Work task 1
Answer each question from the court ruling on the motion for judgment on the pleadings, one line per answer, marked to match.
(a) To what date did the Court continue the trial?
(b) Which section of the Evidence Code does the ruling cite on judicial notice?
(c) Which case does the ruling cite for the statement that the motion is confined to the face of the pleading under attack?
Work task 2
Carry on the court ruling on the motion for judgment on the pleadings, starting right after its final sentence.

Source passage
○ ○ ○ ○ ○ ○ ○

On May 18, 2021, based on Plaintiff’s Request for Entry of Default, the Court entered default against Defendant.  On June 7, 2021, Defendant filed an untimely Answer to the Complaint, which the Court erroneously accepted.

 

On March 22, 2022, the Court granted Plaintiff’s Motion to Deem Requests for Admission Admitted against Defendant Leonor Orozco.  (3-22-22 Minute Order.)

 

On June 17, 2022, Plaintiff filed the instant Motion for Judgment on the Pleadings (the “Motion”) and Request for Judicial Notice.  No opposition has been filed.

 

            On July 22, 2022, based on the Stipulation of parties, the Court continued the trial date from August 4, 2022, to November 9, 2022.

 

II.              Request for Judicial Notice

 

Plaintiff requests that the Court take judicial notice of the following documents:

 

1.     Defendant Orozco’s Answer to the Complaint, Exhibit 1;

2.     Plaintiff’s Motions to Deem Requests for Admission Admitted, Exhibit 2;

3.     This Court’s order granting Plaintiff’s Motion to Deem Requests for Admission Admitted, on March 22, 2022, Exhibit 3.

 

According to Evidence Code § 452, the Court may take judicial notice of matters that include records or rules of another court and facts or propositions of common knowledge, among other matters.  Plaintiff seeks judicial notice of the orders and documents filed in the instant case.  Although it is not necessary to take judicial notice of these documents, the Court GRANTS Plaintiff’s Request for Judicial Notice.

 

III.            Legal Standard

 

The standard for ruling on a motion for judgment on the pleadings is essentially the same as that applicable to a general demurrer, that is, under the state of the pleadings, together with matters that may be judicially noticed, it appears that a party is entitled to judgment as a matter of law.  (Bezirdjian v. O'Reilly (2010) 183 Cal.App.4th 316, 321-322, citing Schabarum v. California Legislature (1998) 60 Cal.App.4th 1205, 1216.)  Matters which are subject to mandatory judicial notice may be treated as part of the complaint and may be considered without notice to the parties. Matters which are subject to permissive judicial notice must be specified in the notice of motion, the supporting points and authorities, or as the court otherwise permits.  (Id.)  “The motion is confined to the face of the pleading under attack and all facts alleged in the complaint must be accepted as true.” (Hightower v. Farmers Insurance Exchange (1995) 38 Cal.App.4th 853, 858.)

 

A plaintiff may move for judgment on the pleadings on the ground that “the complaint states facts sufficient to constitute a cause of action against the defendant and the answer does not state facts sufficient to constitute a defense to the complaint.”  (Code Civ. Proc., § 438(c)(1)(A).

○ ○ ○ ○ ○ ○ ○

Given information
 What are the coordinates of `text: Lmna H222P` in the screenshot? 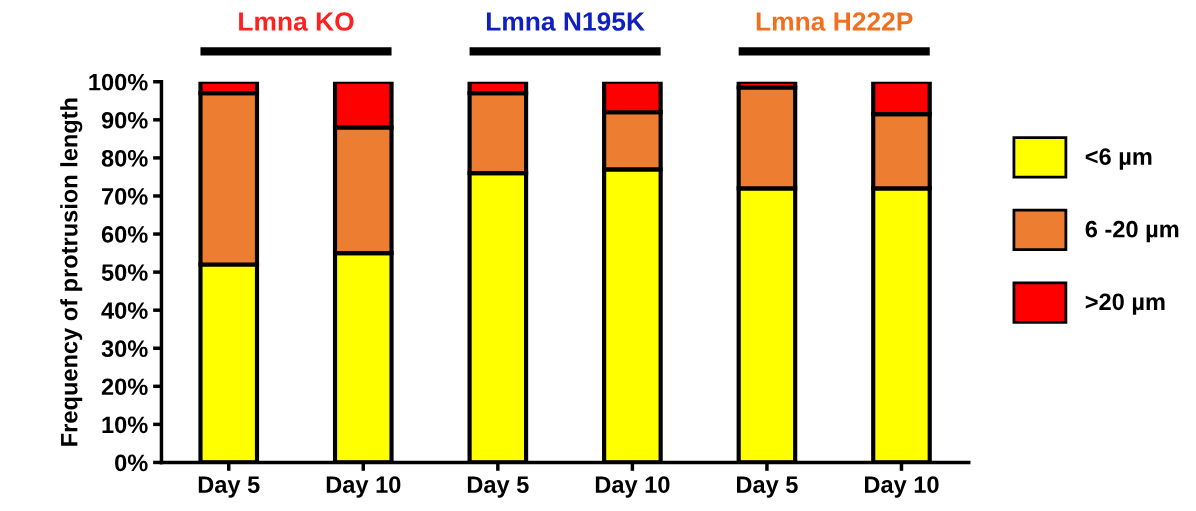 It's located at (834, 22).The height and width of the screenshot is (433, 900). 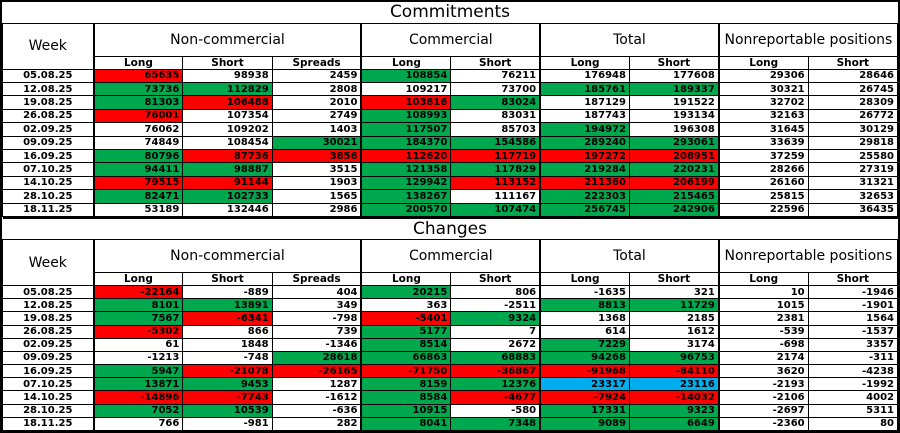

○ ○ ○ ○ ○ ○ ○

Reply 1
(a) November 9, 2022
(b) Evidence Code § 452
(c) Hightower v. Farmers Insurance Exchange (1995) 38 Cal.App.4th 853, 858

Reply 2
Additionally, Code of Civil Procedure § 439(a) states that “before filing a motion for judgment on the pleadings pursuant to this chapter, the moving party shall meet and confer in person or by telephone with the party who filed the pleading that is subject to the motion for judgment on the pleadings for the purpose of determining if an agreement can be reached that resolves the claims to be raised in the motion for judgment on the pleadings.”  The moving party “shall file and serve with the motion for judgment on the pleadings a declaration” that either states that a meeting took place or that the non-moving party did not respond to the request.  Although a determination that the meet and confer process was insufficient is not grounds to grant or deny a motion for judgment on the pleadings, that does not mean the requirement can be wholly ignored.  (Code. Civ. Proc. § 439(a)(4).

 

IV.           Discussion

 

A.    Meet and Confer Requirement

 

Plaintiff’s counsel states that on March 31, 2022, prior to filing the instant Motion, she sent a meet and confer letter to Defendant’s counsel.  (Reese Decl. p. 1; Ex. 1.)  As of the date of the Motion, Defendant had not responded to Plaintiff’s request to meet and confer.  The Court finds that Plaintiff has met the requirement to attempt a meet and confer with Defendant.

 

B.    Merits

 

Plaintiff, an insurer, asserts a single cause of action seeking to recover damages of $10,118.27 arising from an alleged motor vehicle accident that occurred on or about May 14, 2020, between Plaintiff’s insured and Defendant.  (Compl. pp. 1-3.)  Plaintiff alleges that it investigated its insured’s claim, determined the claim was covered, and paid its insured $10,118.27 for the loss.  (Id. at ¶ 8.)

 

There are eight elements of an insurer's cause of action for equitable subrogation: [1] the insured suffered a loss for which the defendant is liable, either as the wrongdoer whose act or omission caused the loss or because the defendant is legally responsible to the insured for the loss caused by the wrongdoer; [2] the claimed loss was one for which the insurer was not primarily liable; [3] the insurer has compensated the insured in whole or in part for the same loss for which the defendant is primarily liable; [4] the insurer has paid the claim of its insured to protect its own interest and not as a volunteer; [5] the insured has an existing, assignable cause of action against the defendant which the insured could have asserted for its own benefit had it not been compensated for its loss by the insurer; [6] the insurer has suffered damages caused by the act or omission upon which the liability of the defendant depends; [7] justice requires that the loss be entirely shifted from the insurer to the defendant, whose equitable position is inferior to that of the insurer; and [8] the insurer's damages are in a liquidated sum, generally the amount paid to the insured.’  [Citation.] (Pulte Home Corporation v. CBR Electric, Inc. (2020) 50 Cal.App.5th 216, 229.)  (Italics in original.)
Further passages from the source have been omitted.